DIGITAL LIBRARY
| JUDUL | : | PERLINDUNGAN HUKUM DARI PENYALAHGUNAAN DATA PRIBADI PADA PERUSAHAAN PEMBIAYAAN | |
| PENGARANG | : | RIBKA DAVIANTI | |
| PENERBIT | : | UNIVERSITAS LAMBUNG MANGKURAT | |
| TANGGAL | : | 2026-04-28 |
Tujuan dari penelitian skripsi ini untuk menganalisis kekuatan mengikat perjanjian
pembiayaan yang dibuat dengan menggunakan identitas orang lain serta mengkaji
bentuk perlindungan hukum dan upaya hukum yang dapat ditempuh oleh pemilik
identitas yang dirugikan. Fokus utama mencakup evaluasi keabsahan kontrak
berdasarkan Pasal 1320 KUHPerdata dan regulasi terkait seperti Undang-Undang
No. 27 Tahun 2022 tentang Perlindungan Data Pribadi
Penelitian ini menggunakan metode penelitian hukum normatif dengan pendekatan
yuridis normatif dan bersifat deskriptif-analitis, melalui studi kepustakaan terhadap
bahan hukum primer dan sekunder yang relevan.
Hasil penelitian diharapkan dapat memberikan kontribusi teoritis bagi
pengembangan kajian hukum bisnis, khususnya terkait keabsahan hubungan
kontraktual yang cacat dan isu perlindungan data pribadi dalam praktik perusahaan
pembiayaan, serta kontribusi praktis berupa rekomendasi penguatan perlindungan
bagi konsumen/ korban dan peningkatan tanggung jawab pelaku usaha dalam
pengelolaan serta verifikasi data pribadi.
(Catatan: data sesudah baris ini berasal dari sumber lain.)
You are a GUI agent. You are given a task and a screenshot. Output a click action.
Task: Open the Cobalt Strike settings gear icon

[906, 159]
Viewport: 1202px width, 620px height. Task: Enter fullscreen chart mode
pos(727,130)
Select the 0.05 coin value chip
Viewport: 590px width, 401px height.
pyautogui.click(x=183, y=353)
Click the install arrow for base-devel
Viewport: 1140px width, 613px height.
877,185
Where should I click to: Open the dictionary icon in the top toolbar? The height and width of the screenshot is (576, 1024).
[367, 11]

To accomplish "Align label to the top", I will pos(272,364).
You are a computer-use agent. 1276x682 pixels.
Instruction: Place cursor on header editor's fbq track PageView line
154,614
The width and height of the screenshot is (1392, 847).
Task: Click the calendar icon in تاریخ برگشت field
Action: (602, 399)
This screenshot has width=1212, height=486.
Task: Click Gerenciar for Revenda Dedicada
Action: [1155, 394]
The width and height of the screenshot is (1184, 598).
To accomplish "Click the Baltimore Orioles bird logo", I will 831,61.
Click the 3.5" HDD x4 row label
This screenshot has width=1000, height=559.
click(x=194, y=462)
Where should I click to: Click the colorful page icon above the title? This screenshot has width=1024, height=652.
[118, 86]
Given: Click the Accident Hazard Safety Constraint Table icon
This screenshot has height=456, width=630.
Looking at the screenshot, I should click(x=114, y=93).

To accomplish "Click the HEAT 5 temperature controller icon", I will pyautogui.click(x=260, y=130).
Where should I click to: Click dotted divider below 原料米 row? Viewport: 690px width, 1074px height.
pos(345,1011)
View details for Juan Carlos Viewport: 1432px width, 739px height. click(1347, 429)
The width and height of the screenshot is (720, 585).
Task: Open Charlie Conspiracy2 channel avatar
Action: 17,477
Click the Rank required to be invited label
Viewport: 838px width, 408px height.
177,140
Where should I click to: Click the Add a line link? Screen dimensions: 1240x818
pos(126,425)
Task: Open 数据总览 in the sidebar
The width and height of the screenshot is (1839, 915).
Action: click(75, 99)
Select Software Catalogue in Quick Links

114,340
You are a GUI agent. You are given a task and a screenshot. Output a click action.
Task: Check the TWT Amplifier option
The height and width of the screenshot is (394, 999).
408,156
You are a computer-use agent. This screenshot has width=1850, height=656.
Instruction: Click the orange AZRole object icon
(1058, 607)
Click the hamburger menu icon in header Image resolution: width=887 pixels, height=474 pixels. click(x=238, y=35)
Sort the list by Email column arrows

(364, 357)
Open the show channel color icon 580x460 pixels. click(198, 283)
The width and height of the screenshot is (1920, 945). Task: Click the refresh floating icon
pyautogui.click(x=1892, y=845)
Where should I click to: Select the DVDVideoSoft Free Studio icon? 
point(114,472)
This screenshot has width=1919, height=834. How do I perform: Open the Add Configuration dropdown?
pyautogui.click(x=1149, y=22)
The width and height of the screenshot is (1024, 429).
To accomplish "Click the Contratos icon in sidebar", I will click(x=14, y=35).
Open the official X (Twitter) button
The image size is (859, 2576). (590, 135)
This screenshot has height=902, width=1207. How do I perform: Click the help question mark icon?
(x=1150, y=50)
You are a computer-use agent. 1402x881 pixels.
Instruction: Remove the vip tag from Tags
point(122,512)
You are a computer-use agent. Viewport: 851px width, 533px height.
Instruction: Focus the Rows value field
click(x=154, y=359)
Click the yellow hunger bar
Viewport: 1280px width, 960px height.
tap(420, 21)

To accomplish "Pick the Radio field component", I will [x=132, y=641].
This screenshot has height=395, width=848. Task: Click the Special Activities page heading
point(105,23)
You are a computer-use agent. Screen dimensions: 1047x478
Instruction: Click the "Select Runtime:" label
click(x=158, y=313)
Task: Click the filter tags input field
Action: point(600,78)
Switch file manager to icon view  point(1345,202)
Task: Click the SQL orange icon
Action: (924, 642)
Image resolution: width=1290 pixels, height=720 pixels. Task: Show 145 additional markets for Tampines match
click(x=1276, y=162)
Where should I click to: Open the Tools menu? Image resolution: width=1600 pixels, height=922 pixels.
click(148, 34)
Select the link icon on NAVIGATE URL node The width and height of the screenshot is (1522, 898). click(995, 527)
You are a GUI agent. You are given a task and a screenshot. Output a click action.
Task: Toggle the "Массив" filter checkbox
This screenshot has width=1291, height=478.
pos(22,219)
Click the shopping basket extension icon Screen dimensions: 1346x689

Perjanjian pembiayaan yang dibuat
menggunakan identitas orang lain tidak memiliki kekuatan hukum mengikat yang
sah terhadap pemilik identitas asli, karena cacat formil akibat pemalsuan data (Pasal
1320 KUHPerdata : tidak memenuhi syarat kesepakatan sukarela dan kebenaran
objek). Perusahaan pembiayaan tetap mengikat debitur tercatat, namun dapat batal
demi hukum jika terbukti kelalaian verifikasi, sesuai Undang-Undang No. 27 Tahun
2022 tentang Perlindungan Data Pribadi. Kasus seperti di Kubu Raya menunjukkan
perjanjian semacam ini sering macet dan membebani pemilik identitas asli sebagai
debitur fiktif. Pemilik identitas yang dirugikan dapat mengajukan upaya hukum.
Hasil analisis normatif menegaskan perlindungan hukum ada namun
implementasinya lemah akibat verifikasi longgar perusahaan pembiayaan.
Kata Kunci : Perlindungan Hukum, Data Pribadi, Perusahaan Pembiayaan,
Identitas Palsu, Perjanjian Pembiayaan.